“We’re swamped this morning,” the receptionist said apologetically. I heard the edge in her voice, muffled by the chaos of background noise. The clock read a few minutes after 8 a.m., but phone lines rang in a constant stream, testament to other pet parents clamoring for the clinic’s attention first thing on a Saturday. “We have your cat’s lab results, and the doctor will call you Monday to review them.”
I glanced across the room at my husband, Tim. Dark shadows covered his eyes. He’d finally drifted to sleep around 1 a.m., an obscenely late hour for him. His hands stroked the back of Firefly’s, our skinny tabby perched on his chest. A soft purr faded in and out between gulps of nausea. The sight snapped something inside, bringing a protective instinct out in me, and my fingers tightened around my phone. “No, this can’t wait that long. I’m worried Firefly has pancreatitis, and I need to know those results NOW. Get the doctor on the phone.”
The silence on the other end of the line was deafening.
Everyone knew Firefly and adored him; he was one of the most well-behaved cats they cared for. And they recognized my name whenever I called. I was one of the “good” clients they looked forward to working with. Any time I needed an appointment, my schedule remained open and flexible, even if it meant waiting weeks down the road. My demeanor was unfailingly polite, regardless of delays or extended hold times. They counted on me to bring a book and sit patiently in my car. I never raised my voice or used unkind language.
The receptionist’s voice turned soft. “Can you hold for a moment, Ms. Kennedy?”
As the familiar hold muzak came on the line, I felt an immediate rush of guilt. I was two years out of the veterinary field, and I’d broken a self-imposed rule. My fear, exhaustion and frustration had turned me into someone I didn’t recognize. I wanted to get her back on the line and apologize for my brash words and angry tone. I wanted to attempt to explain the emotions swirling through my head. I needed her to understand the agony Tim and I had endured all night.

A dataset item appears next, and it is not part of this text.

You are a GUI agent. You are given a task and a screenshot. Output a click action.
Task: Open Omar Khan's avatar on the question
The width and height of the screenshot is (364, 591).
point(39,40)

Firefly had refused to eat, crawling behind the headboard where we couldn’t reach him. He’d declined even simple affection. We’d shared an hour of tearful fears that we were watching him fade away before my veterinary knowledge kicked in and prompted me to check his blood glucose, which I found to be absurdly high for a regulated diabetic. I spent hours hand-feeding him tuna, syringing him water, and monitoring those numbers after administering a dose of insulin and slowly coaxing him out of hiding.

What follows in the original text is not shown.